Problem details
Return, verbatim and in full, the records that follow, but not their pictures.

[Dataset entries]
==*==

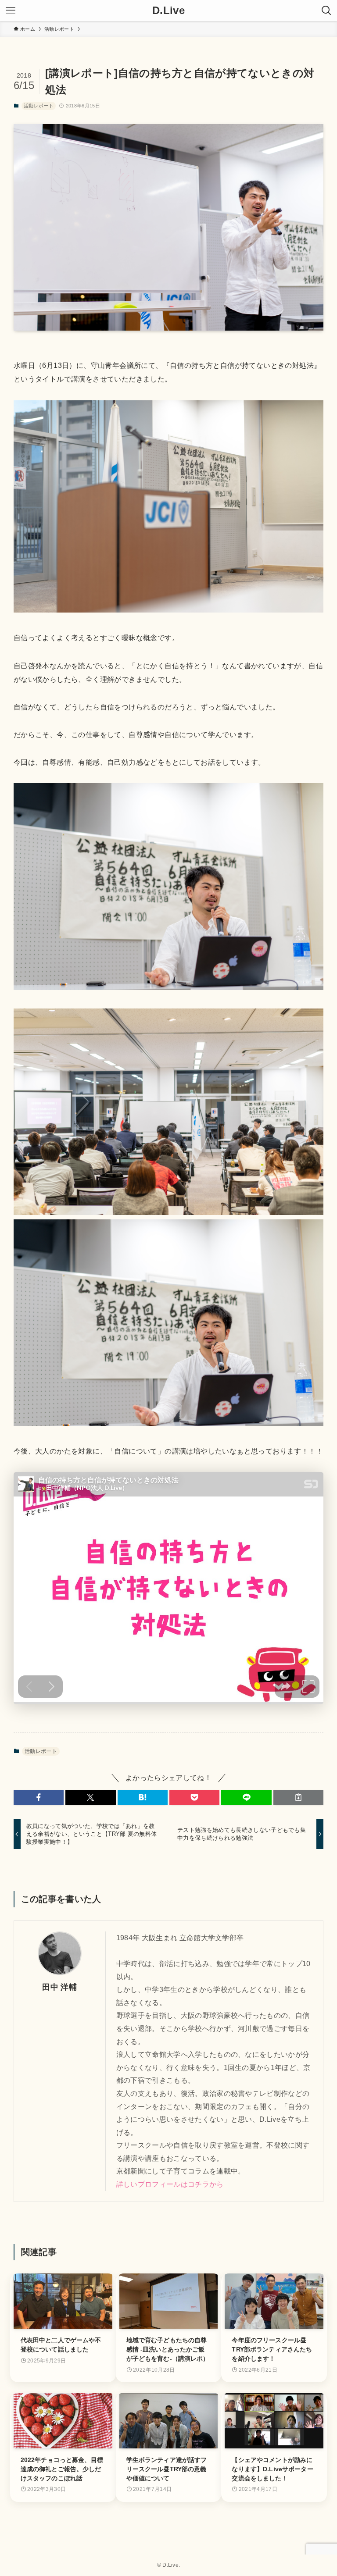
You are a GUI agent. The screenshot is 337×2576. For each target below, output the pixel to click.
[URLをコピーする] (298, 1797)
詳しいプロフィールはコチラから (170, 2184)
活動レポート (39, 105)
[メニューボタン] (10, 10)
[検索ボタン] (326, 10)
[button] (39, 1797)
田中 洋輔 (59, 1987)
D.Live (168, 10)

==*==

Solution to the exercise
You are a GUI agent. The screenshot is 337×2576. For each target below, output the pixel to click.
[URLをコピーする] (298, 1797)
詳しいプロフィールはコチラから (170, 2184)
活動レポート (39, 105)
[メニューボタン] (10, 10)
[検索ボタン] (326, 10)
[button] (39, 1797)
田中 洋輔 (59, 1987)
D.Live (168, 10)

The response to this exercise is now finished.